Summary
Background
Dipeptidyl peptidase (DPP)‐4 plays a complex role in immune regulation and its inhibition can have effects on the pathogenesis of various skin diseases. Studies have shown that DPP‐4 inhibitors are associated with an increased risk of bullous pemphigoid (BP).
Aim
To analyse the clinical and histopathological features of cutaneous adverse events in patients on DPP‐4 inhibitors.
Methods
We performed a retrospective review of patients with suspected DPP‐4 inhibitor‐associated cutaneous adverse events, at a tertiary teaching hospital from 1 January 2017 to 31 December 2020. Exclusion criteria included previous history of chronic skin disease and lack of histopathological reports or follow‐up records. The clinical characteristics, latency period, Naranjo Adverse Drug Reaction Probability Scale and clinical outcomes were evaluated.
Results
In total, 18 patients (10 men, 8 women; mean age 68.6 years, range 38–89 years) were included. The DPP‐4 inhibitors used were teneligliptin (n = 6), vildagliptin (n = 6), sitagliptin (n = 4), linagliptin (n = 1) and saxagliptin (n = 1). The mean interval between therapy initiation and lesion onset was 8.8 months (range 1–24 months). The dermatoses noted were BP (n = 12; 66.6%), lichenoid dermatitis (n = 4; 22.2%), psoriasiform dermatitis (n = 1; 5.6%) and spongiotic dermatitis (n = 1; 5.6%). Eight patients (44.4%) had necrotic keratinocytes as one of the distinct histological features. Causality assessment using the Naranjo scale rated the causative role of DPP‐4 inhibitors as ‘possible’ in all patients.

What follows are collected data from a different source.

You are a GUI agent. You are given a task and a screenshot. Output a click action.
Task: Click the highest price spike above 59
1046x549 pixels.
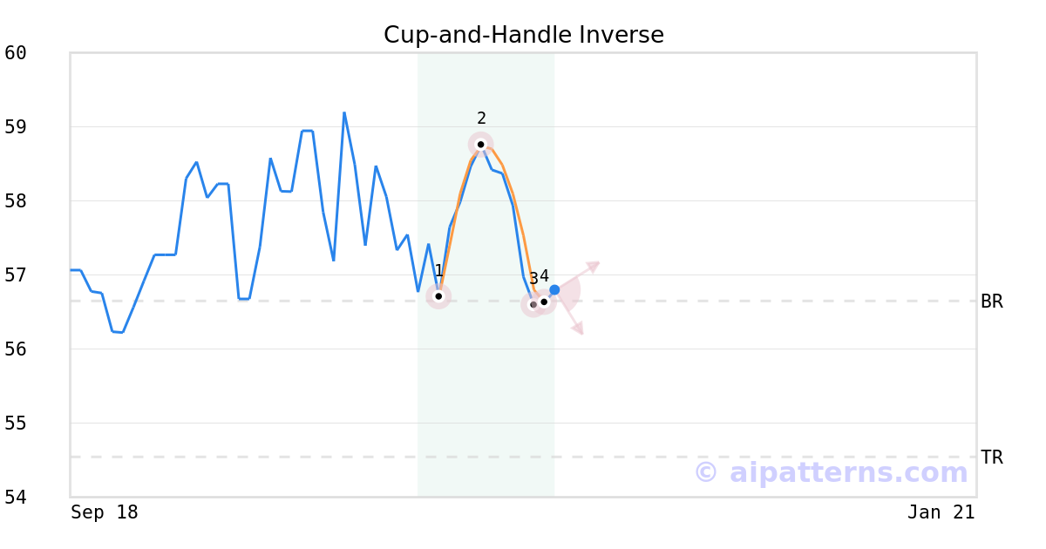tap(344, 112)
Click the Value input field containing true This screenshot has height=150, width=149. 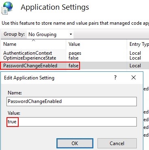pos(71,122)
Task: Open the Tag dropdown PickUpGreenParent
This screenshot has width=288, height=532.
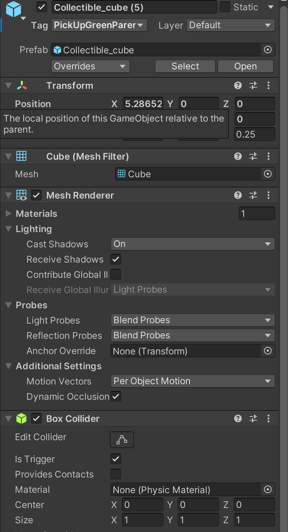Action: coord(99,26)
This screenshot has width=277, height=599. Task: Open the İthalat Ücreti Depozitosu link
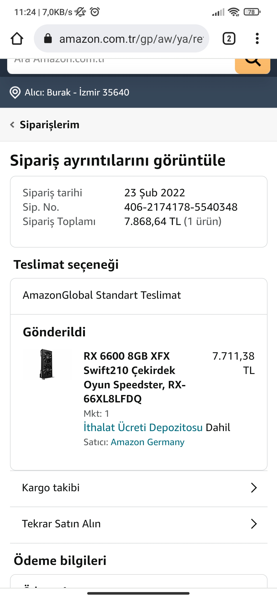[x=143, y=427]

Of the 18 patients, 11 (61.1%) noted improvement in their condition following discontinuation of DPP‐4 inhibitors, with 5 having complete remission within 6 months of stopping the drug.
Conclusion
DPP‐4 inhibitor‐associated dermatoses are not necessarily limited to BP. It is necessary to recognize the possibility of other dermatoses in patients on DPP‐4 inhibitors as drug substitution/cessation may improve disease morbidity.